_Your instructions_
Retype only what runs from the line that contains "Where should I" through the last line of the listing below, both lines included.

_Data records_

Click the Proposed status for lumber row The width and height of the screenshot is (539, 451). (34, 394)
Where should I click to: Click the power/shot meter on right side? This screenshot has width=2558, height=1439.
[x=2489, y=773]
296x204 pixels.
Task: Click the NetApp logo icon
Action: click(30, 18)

_Solution to this problem_
Where should I click to: Click the power/shot meter on right side? This screenshot has width=2558, height=1439.
[x=2489, y=773]
296x204 pixels.
Task: Click the NetApp logo icon
Action: click(30, 18)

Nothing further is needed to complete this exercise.